• Task brief: All the lines below need to be transcribed exactly. Pictures get left out.

========================================================================

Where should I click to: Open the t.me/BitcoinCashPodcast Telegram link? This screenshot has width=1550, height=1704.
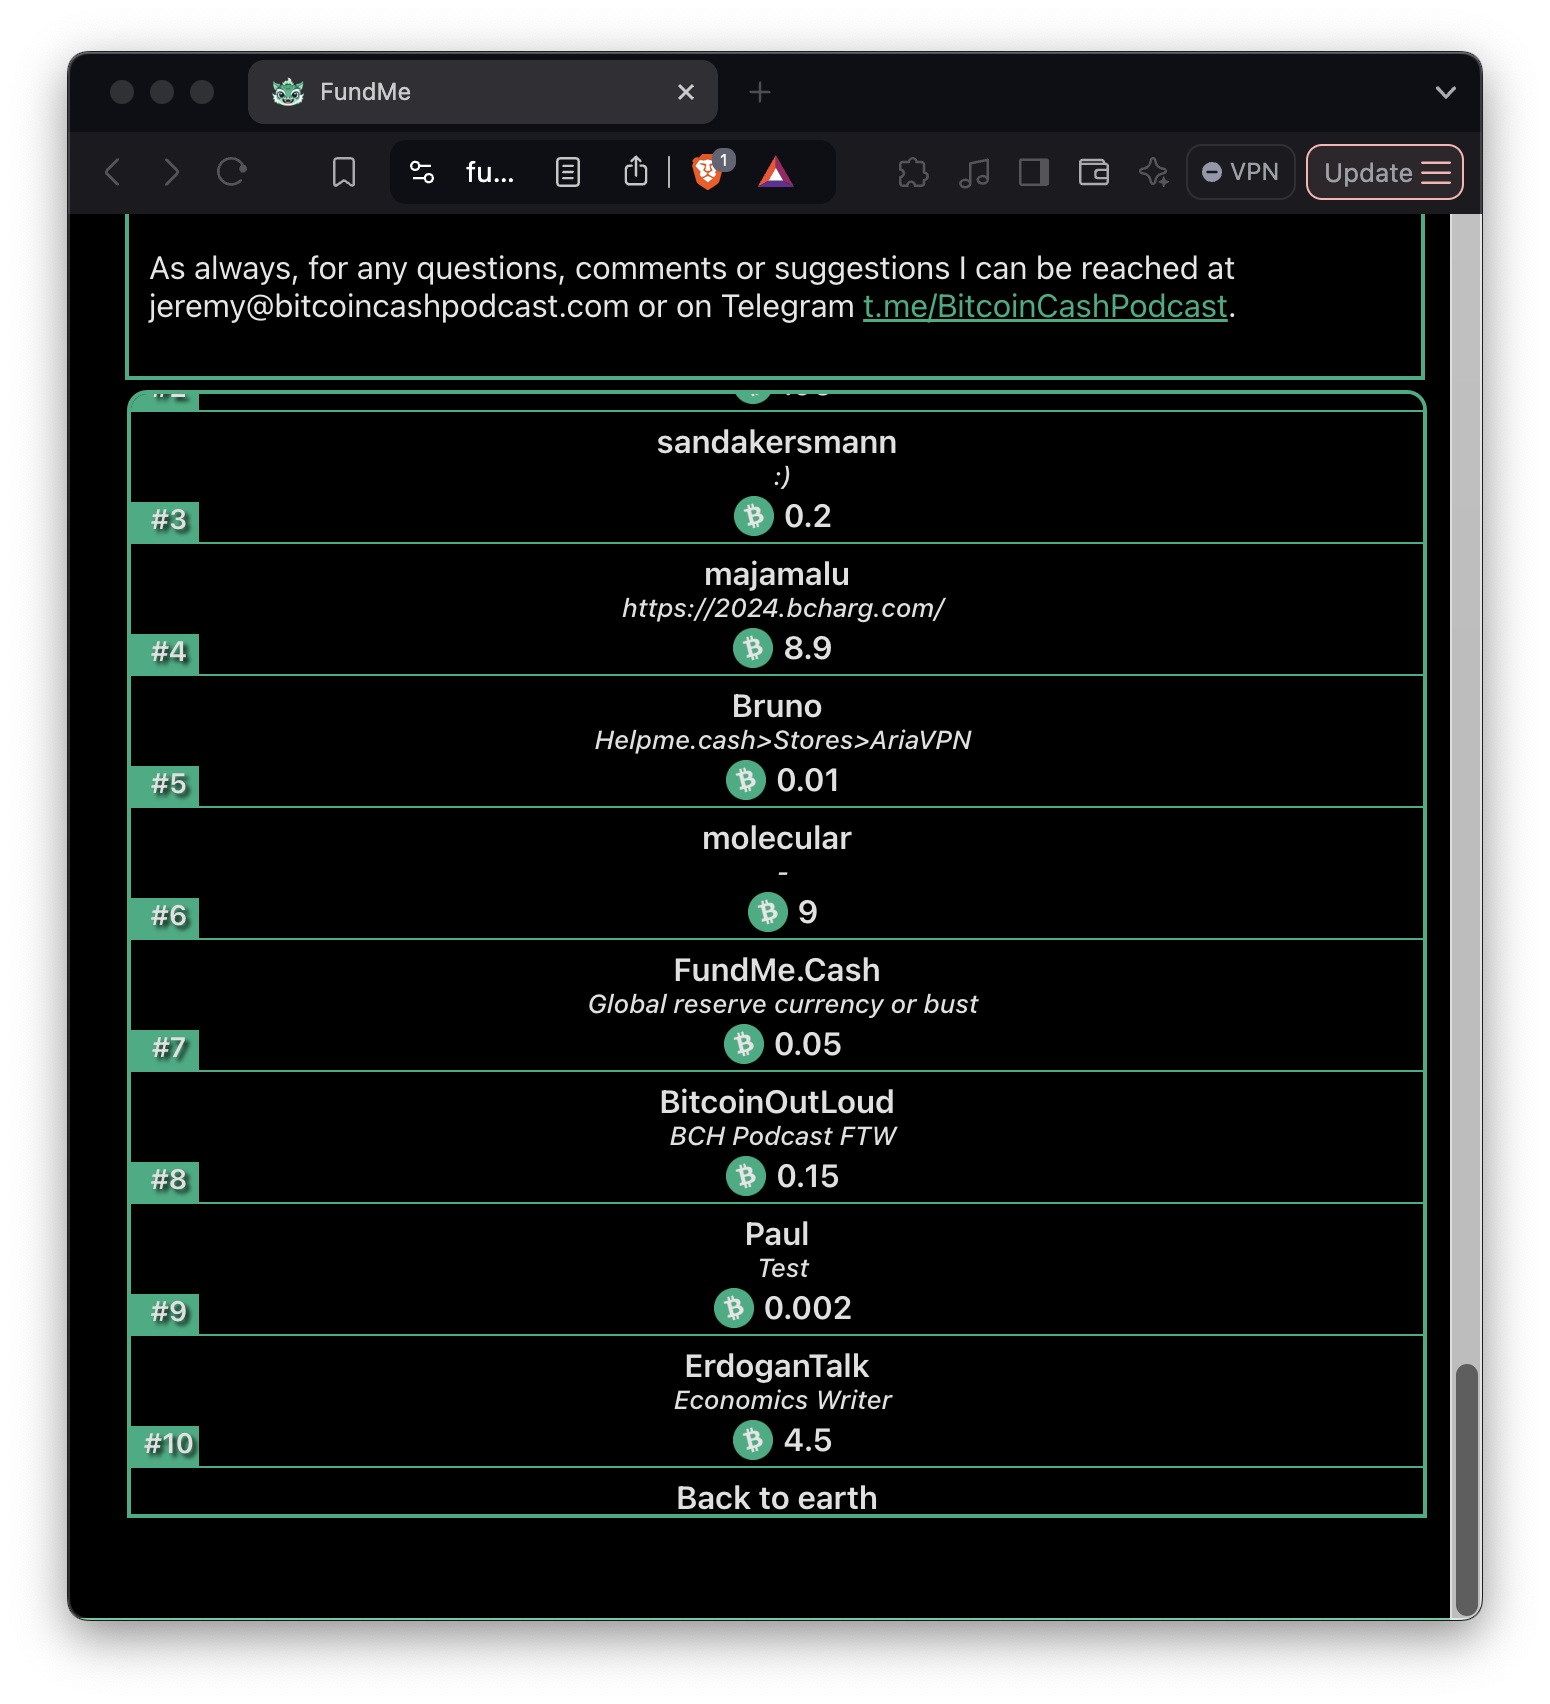(1044, 306)
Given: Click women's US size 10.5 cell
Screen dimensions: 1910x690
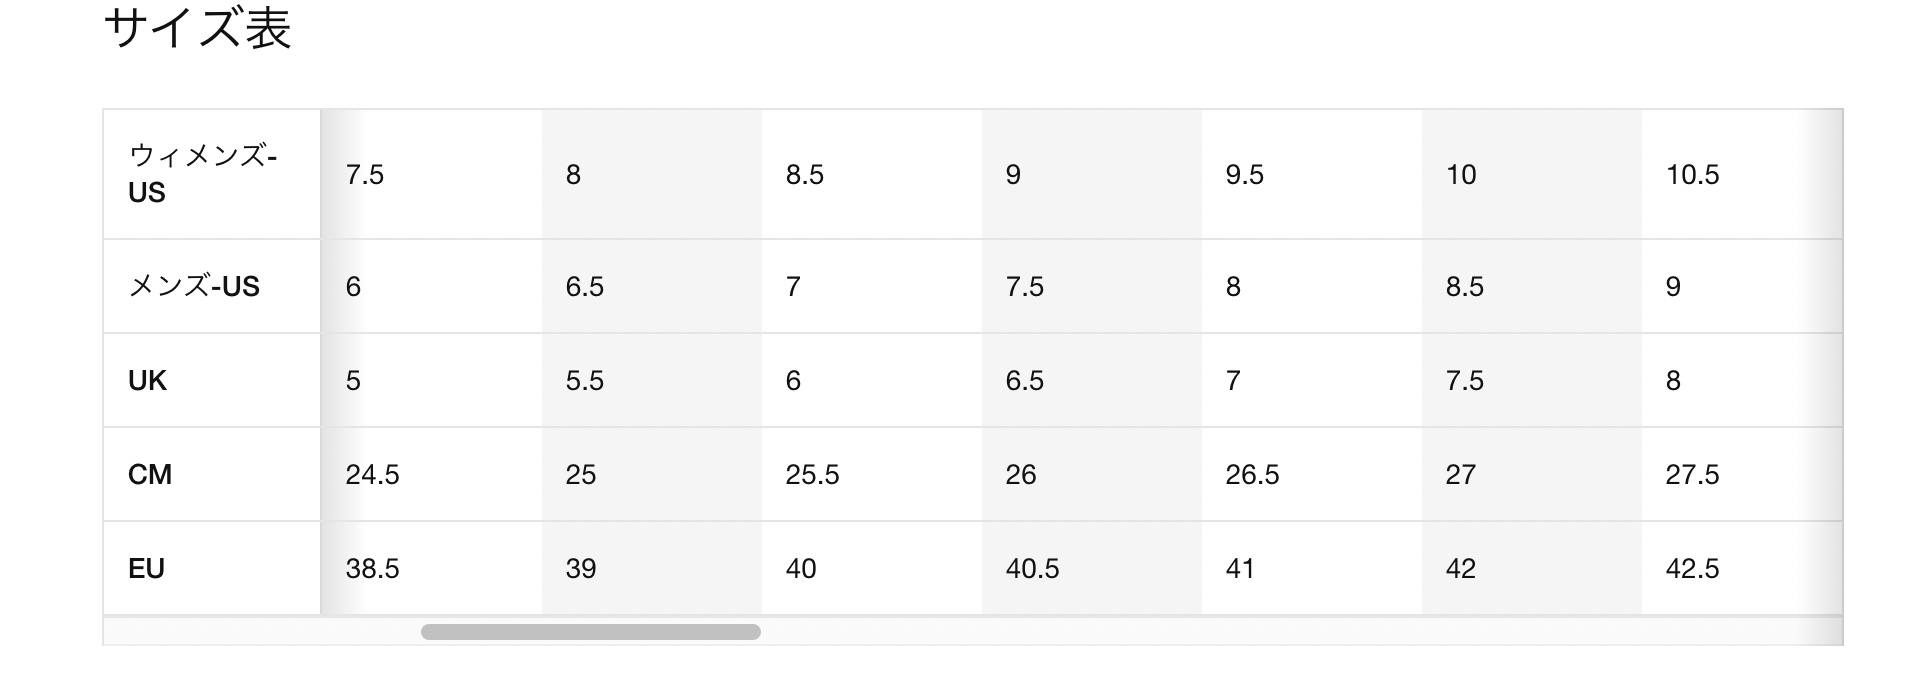Looking at the screenshot, I should (1742, 174).
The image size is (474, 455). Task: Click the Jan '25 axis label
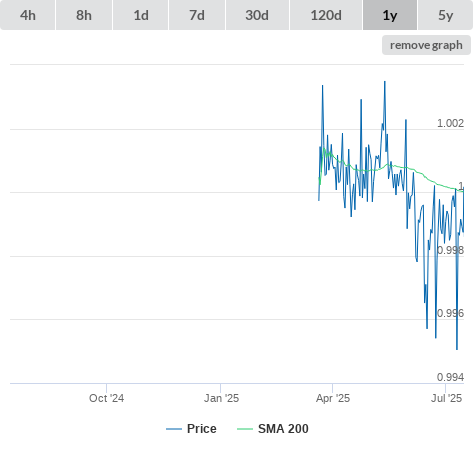tap(221, 398)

========================================================================

• Solution to the exercise:
Where should I click to: Open the t.me/BitcoinCashPodcast Telegram link? This screenshot has width=1550, height=1704.
(1044, 306)
Given: Click women's US size 10.5 cell
Screen dimensions: 1910x690
Looking at the screenshot, I should (1742, 174).
The image size is (474, 455). Task: Click the Jan '25 axis label
tap(221, 398)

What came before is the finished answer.